◆ Provided records
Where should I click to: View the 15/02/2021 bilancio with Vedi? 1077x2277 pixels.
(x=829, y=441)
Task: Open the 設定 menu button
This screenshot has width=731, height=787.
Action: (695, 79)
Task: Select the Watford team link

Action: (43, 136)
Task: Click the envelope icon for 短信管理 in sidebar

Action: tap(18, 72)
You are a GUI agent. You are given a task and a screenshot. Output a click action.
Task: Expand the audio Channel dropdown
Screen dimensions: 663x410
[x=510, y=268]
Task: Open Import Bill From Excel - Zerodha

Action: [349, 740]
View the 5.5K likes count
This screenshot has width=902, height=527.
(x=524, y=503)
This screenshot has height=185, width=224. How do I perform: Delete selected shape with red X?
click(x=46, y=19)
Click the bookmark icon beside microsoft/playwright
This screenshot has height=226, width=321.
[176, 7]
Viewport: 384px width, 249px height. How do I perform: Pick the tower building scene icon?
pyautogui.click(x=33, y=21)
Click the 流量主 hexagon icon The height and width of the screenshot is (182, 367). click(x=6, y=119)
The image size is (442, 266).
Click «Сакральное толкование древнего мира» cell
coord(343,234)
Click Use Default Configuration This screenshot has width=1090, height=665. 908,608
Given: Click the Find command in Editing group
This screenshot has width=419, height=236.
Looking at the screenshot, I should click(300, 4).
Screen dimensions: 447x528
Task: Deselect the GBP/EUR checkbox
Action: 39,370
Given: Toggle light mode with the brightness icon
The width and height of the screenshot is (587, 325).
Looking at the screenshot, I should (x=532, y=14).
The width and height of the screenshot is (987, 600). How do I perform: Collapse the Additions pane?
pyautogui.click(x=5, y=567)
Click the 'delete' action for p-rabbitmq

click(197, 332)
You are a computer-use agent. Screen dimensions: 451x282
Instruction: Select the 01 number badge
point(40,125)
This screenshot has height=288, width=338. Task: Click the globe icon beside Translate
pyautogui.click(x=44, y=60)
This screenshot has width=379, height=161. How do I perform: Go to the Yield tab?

◆ What you are asked to do
Going back over the entries above, copy word for word every line from the one that has "Screen dimensions: 663x410" on through the one that has "Given: Click the".

◆ Answer section
Screen dimensions: 663x410
[x=510, y=268]
Task: Open Import Bill From Excel - Zerodha

Action: [349, 740]
View the 5.5K likes count
This screenshot has width=902, height=527.
(x=524, y=503)
This screenshot has height=185, width=224. How do I perform: Delete selected shape with red X?
click(x=46, y=19)
Click the bookmark icon beside microsoft/playwright
This screenshot has height=226, width=321.
[176, 7]
Viewport: 384px width, 249px height. How do I perform: Pick the tower building scene icon?
pyautogui.click(x=33, y=21)
Click the 流量主 hexagon icon The height and width of the screenshot is (182, 367). click(x=6, y=119)
The image size is (442, 266).
Click «Сакральное толкование древнего мира» cell
coord(343,234)
Click Use Default Configuration This screenshot has width=1090, height=665. 908,608
Given: Click the Find command in Editing group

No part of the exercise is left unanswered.